Saber mirar es saber hacer subir a los otros. La mala mirada inspira los peores discursos y crean desesperanza. Hoy parece que las muchedumbres no se mueven por ideales, parece como si hubieran muerto. Pero no, los ideales no han muerto. Los que han muerto espiritualmente son esos hombres que no tienen hombros para sobrellevar los vivos ideales. Los ideales elevan, ennoblecen, dan altura y premio. Las personas que han renunciado a la conquista del Cielo son conquistados por pasiones de la tierra. San Pablo animaba a Timoteo a que conquistara la vida eterna (1 Tim 6,12). Son las paradojas del Reino: conquista y regalo, al mismo tiempo.

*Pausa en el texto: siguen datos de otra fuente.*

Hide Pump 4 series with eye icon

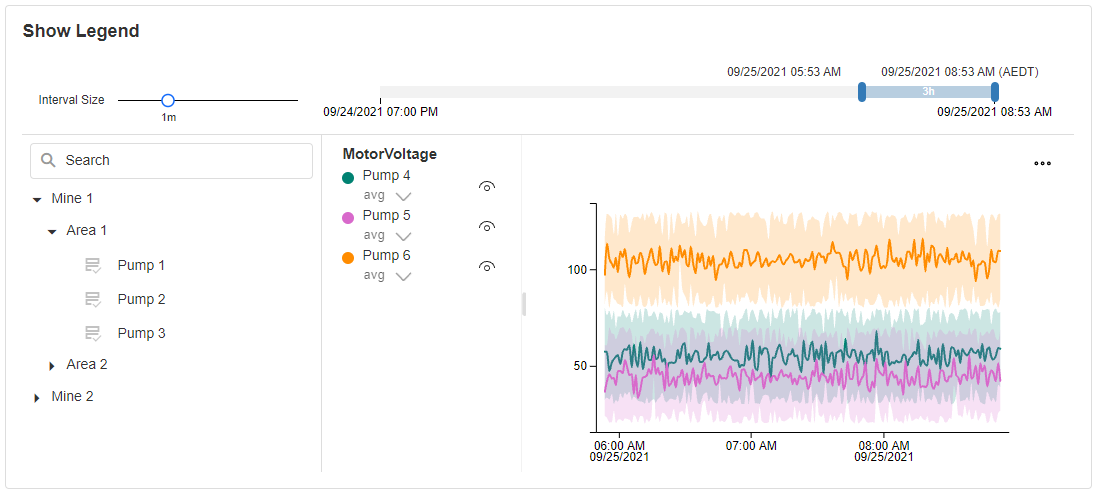487,186
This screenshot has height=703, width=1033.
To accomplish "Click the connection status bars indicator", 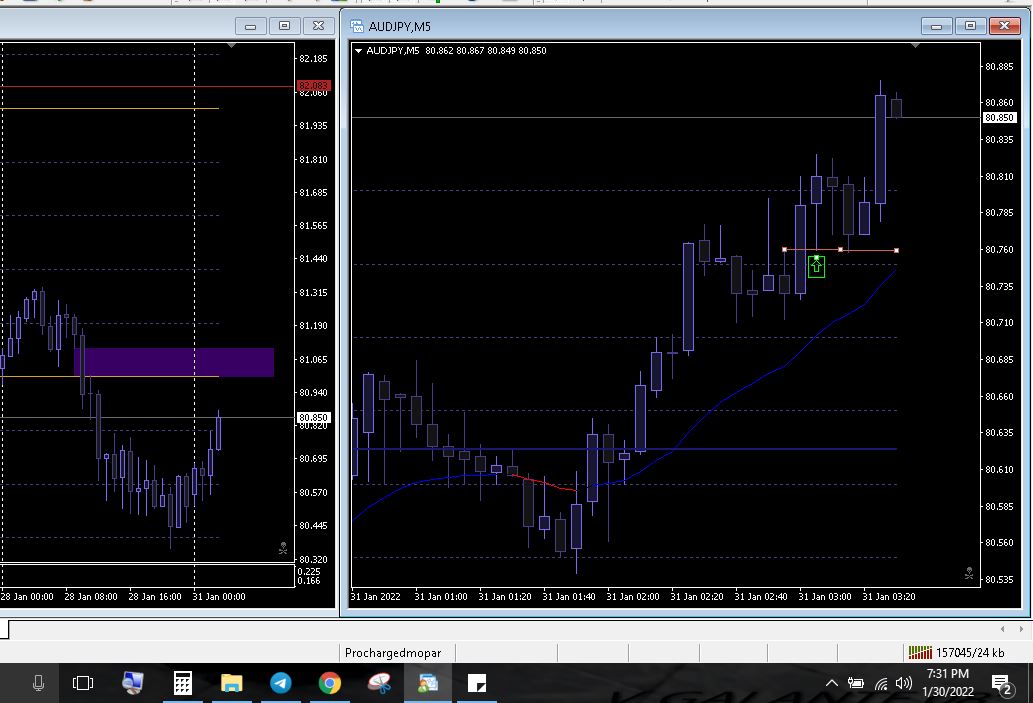I will 919,652.
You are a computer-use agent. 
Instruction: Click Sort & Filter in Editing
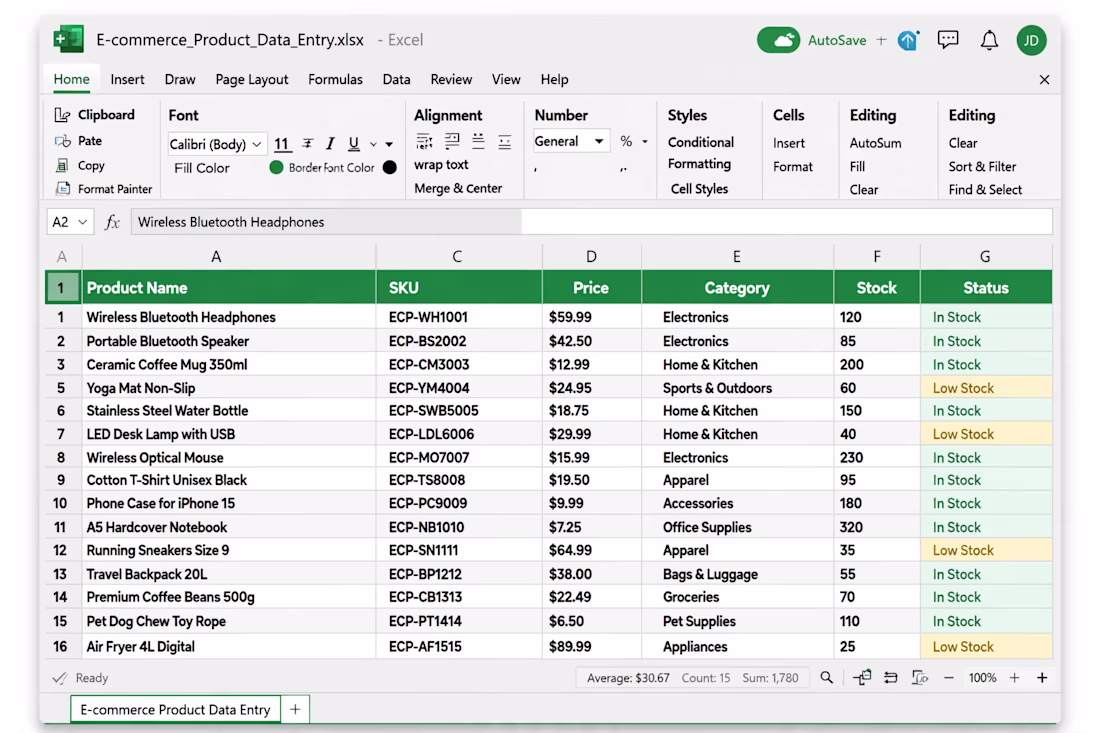982,166
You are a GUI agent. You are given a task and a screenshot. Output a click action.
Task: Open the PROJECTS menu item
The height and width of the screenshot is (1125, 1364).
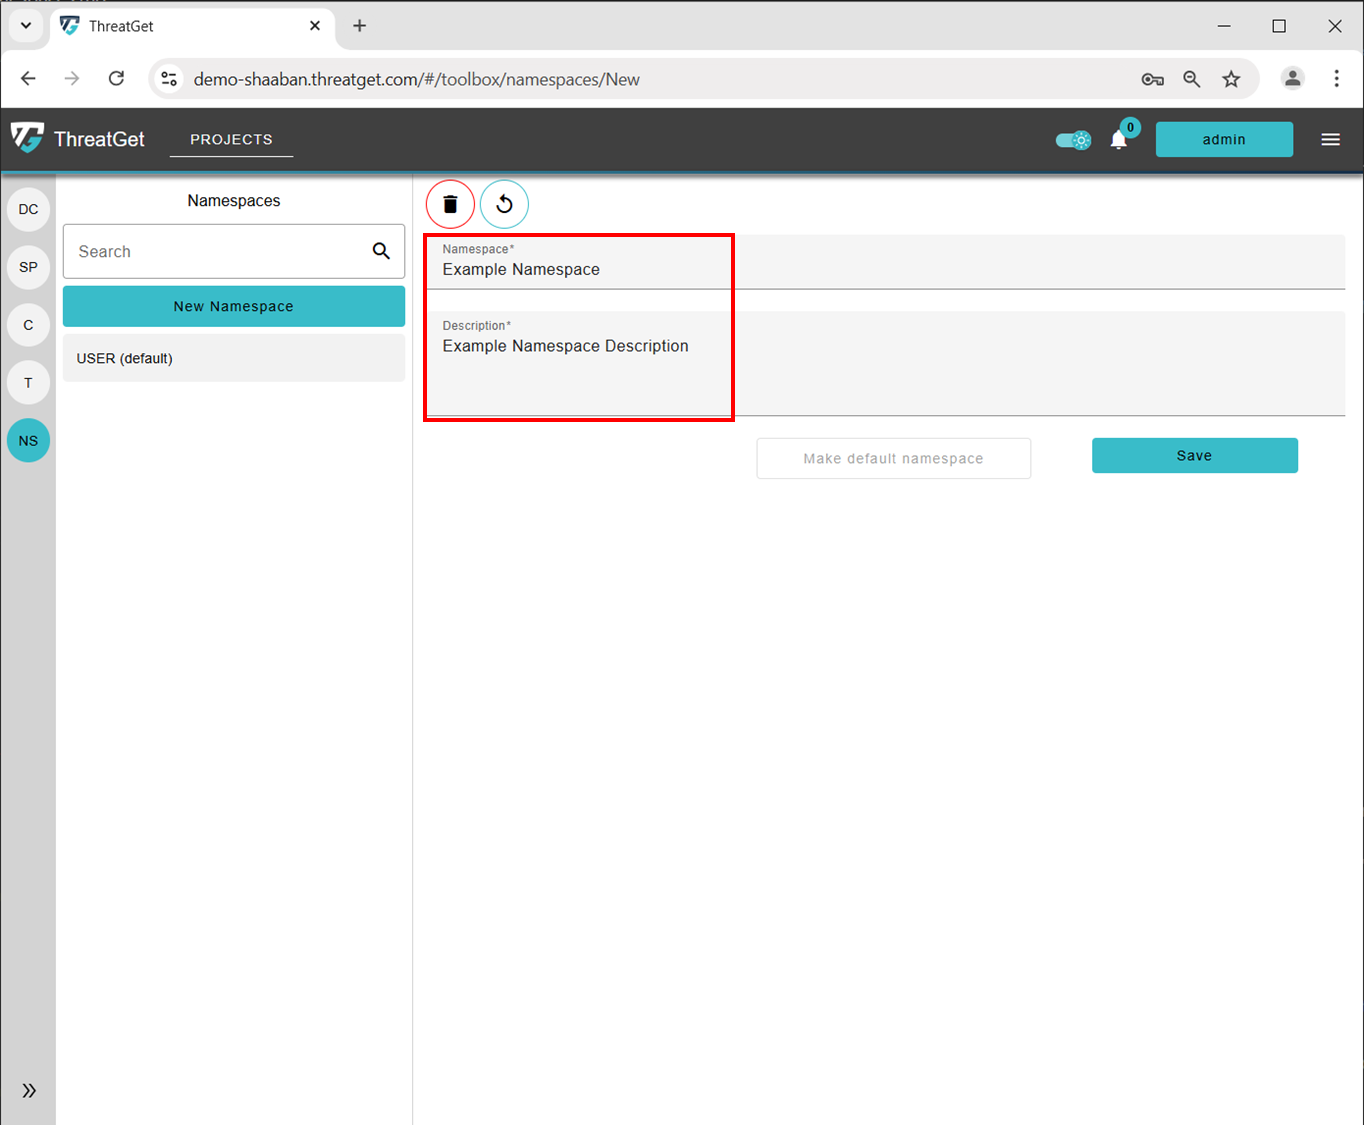(x=231, y=139)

En el sermón del monte es Cristo quien tiene la iniciativa de mirar a las muchedumbres. Se nos cuenta en los hechos de los apóstoles que Pedro y Juan al templo para orar se encontraron con un mendigo en la puerta y pedro, fijando su mirada a una con Juan, le dijo: “Míranos” (Hch 3, 4). Y se produjo el milagro. Aquel hombre cojo se levantó de un salto. El proceso ha sido similar: Ellos miran, contemplan con amor y aquel enfermo se levantó. Es la mirada curativa el primer paso medicinal.

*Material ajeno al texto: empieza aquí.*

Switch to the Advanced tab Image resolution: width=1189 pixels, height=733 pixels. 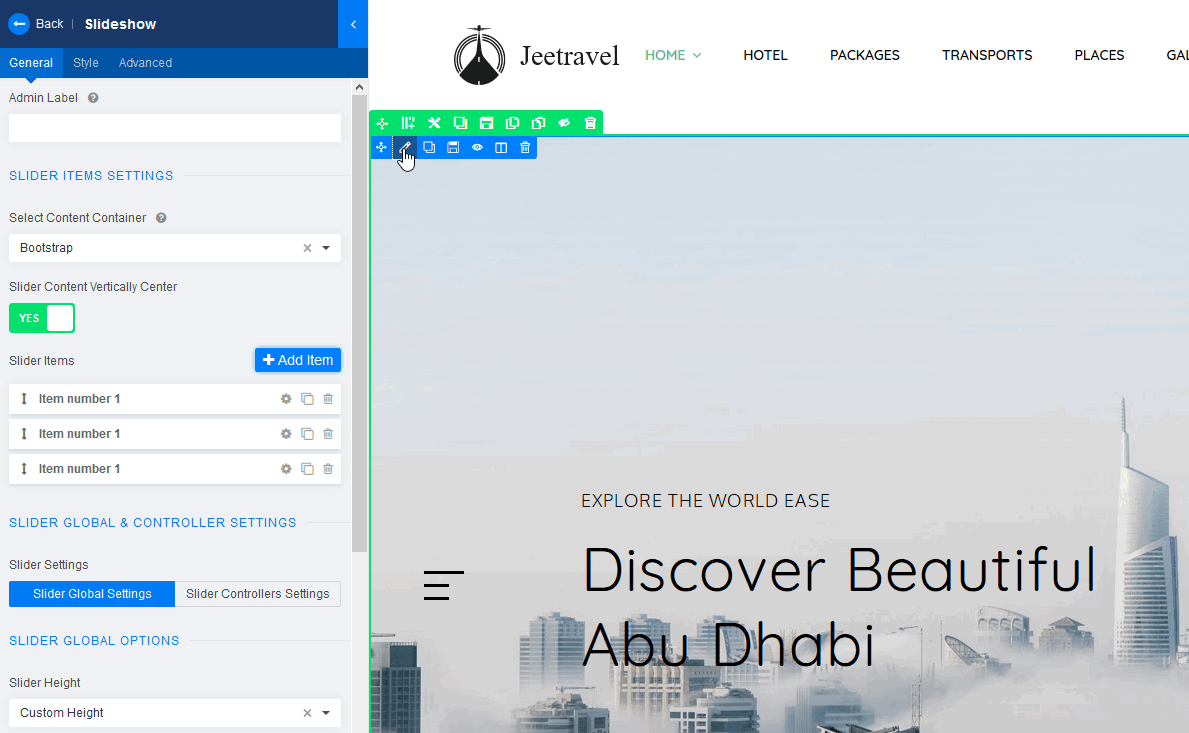145,63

Jesucristo invita a mirar las aves del Cielo (Mt 6 6,26) con objeto de elevar la mirada de fe. Nos invita a confiar sin medida en él, y para ello… mirar arriba donde los pájaros se mueven en libertad.
Célebre es el pasaje de la hemorroisa (Mt 5,25-34) donde se nos dice que Cristo miraba en torno suyo para ver a la mujer enferma, estrujada entre la muchedumbre. El Señor busca con la mirada a la enferma ya curada para levantarla de su postración. Así es; mirada de amor y elevación de la persona.

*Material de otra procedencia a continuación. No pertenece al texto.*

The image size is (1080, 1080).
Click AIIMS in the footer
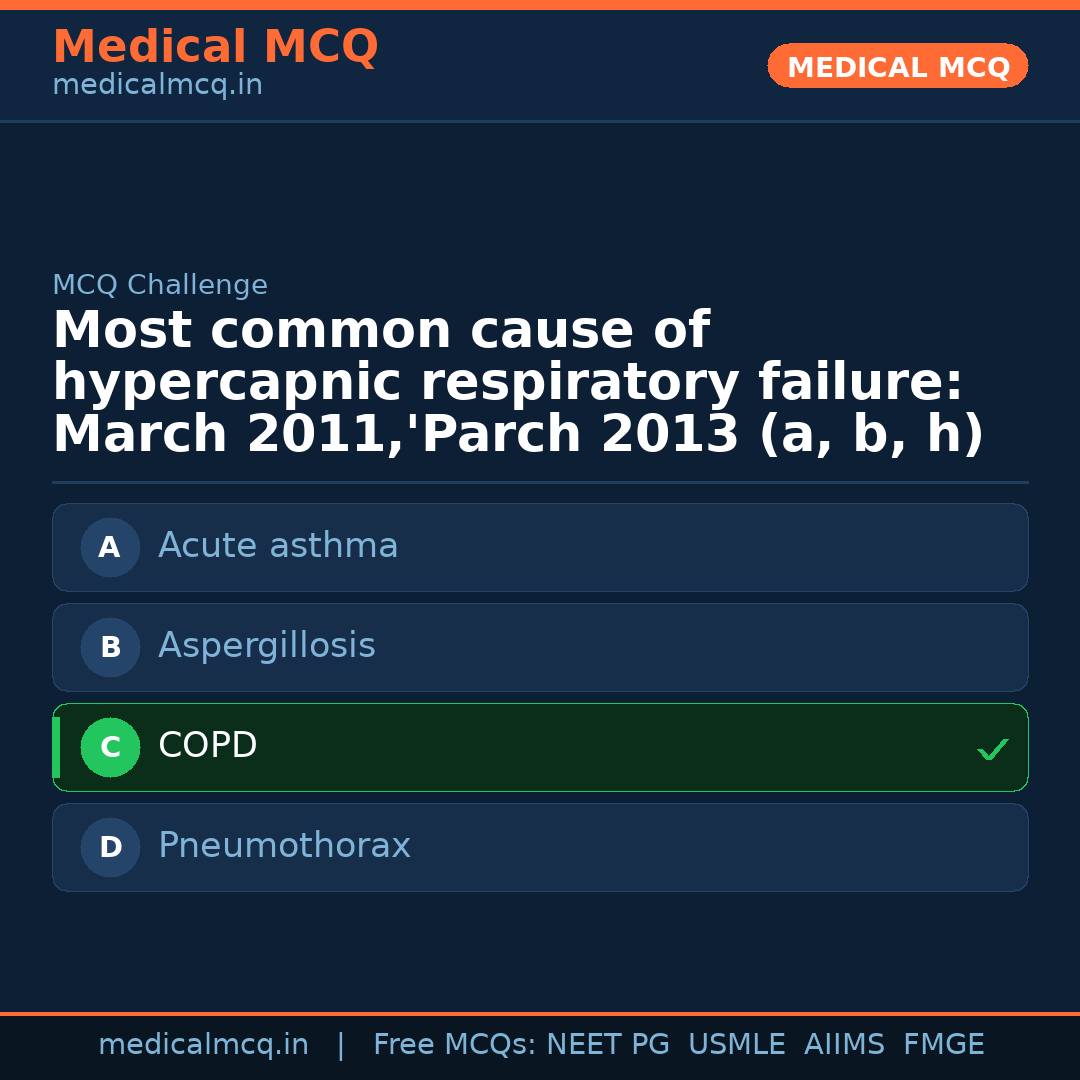[844, 1045]
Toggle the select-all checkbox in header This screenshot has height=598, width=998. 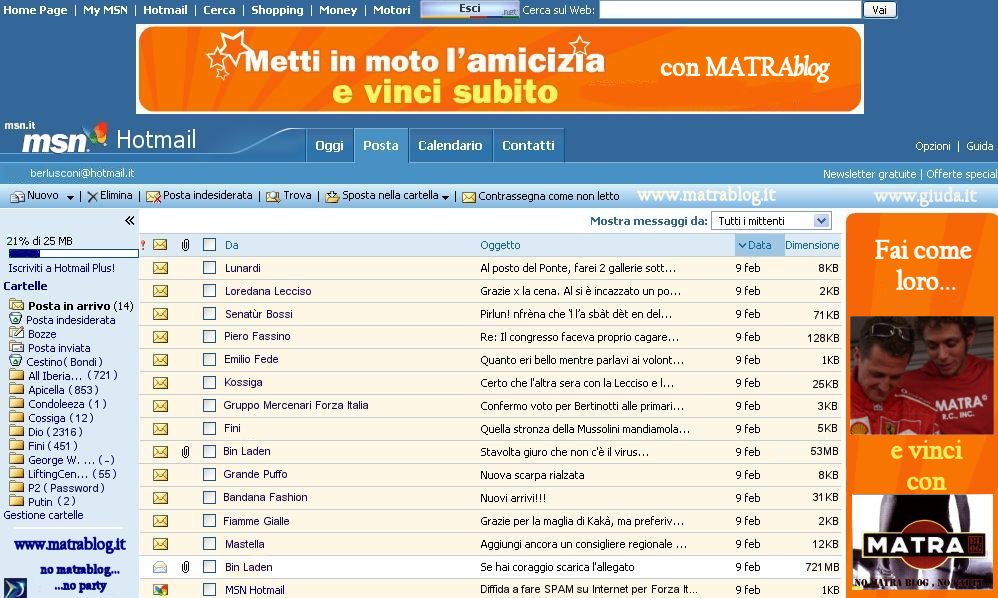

Como decimos, Cristo mira y subiendo él (al monte) hace subir con su palabra: ¡sed felices! ¡Sed felices! Yo os enseño cómo. La felicidad es la finalidad de Cristo para con nosotros. Dejémosle hacer, que sabe bien lo que hace y dice. Tenemos que aprender a mirar con amor para que sepamos hacer crecer todas las cosas en Cristo.
En el calvario “había también unas mujeres mirando desde lejos” (Mc 15,40). Mucho hicieron, acompañaron al Señor hasta el final pero quizás un último miedo las separaron unos pasos de Él. Miraron de lejos. La mirada de su Madre fue más cercana al pie de la cruz, fue una mirada más perfecta por la cercanía. Cristo, subido al leño, al árbol en semejante monte, miraba a su madre y le entregó a Juan por hijo. Lo mejor, proviene siempre de una mirada de amor.
Los magos alzaron la mirada a lo alto y vieron una estrella. Y esta mirada les hizo ver al niño. “Al ver la estrella ellos se alegraron con gran gozo. Y entrando en la casa vieron al niño con María” (Mt 2,10-11).
Las bienaventuranzas y todo el sermón del monte tuvo sus precedentes, como todo lo mejor: “Al ver las muchedumbres, se subió a la montaña…, y desplegando sus labios, les enseñaba diciendo: Bienaventurados los pobres de espíritu porque de ellos es el reino de los Cielos”.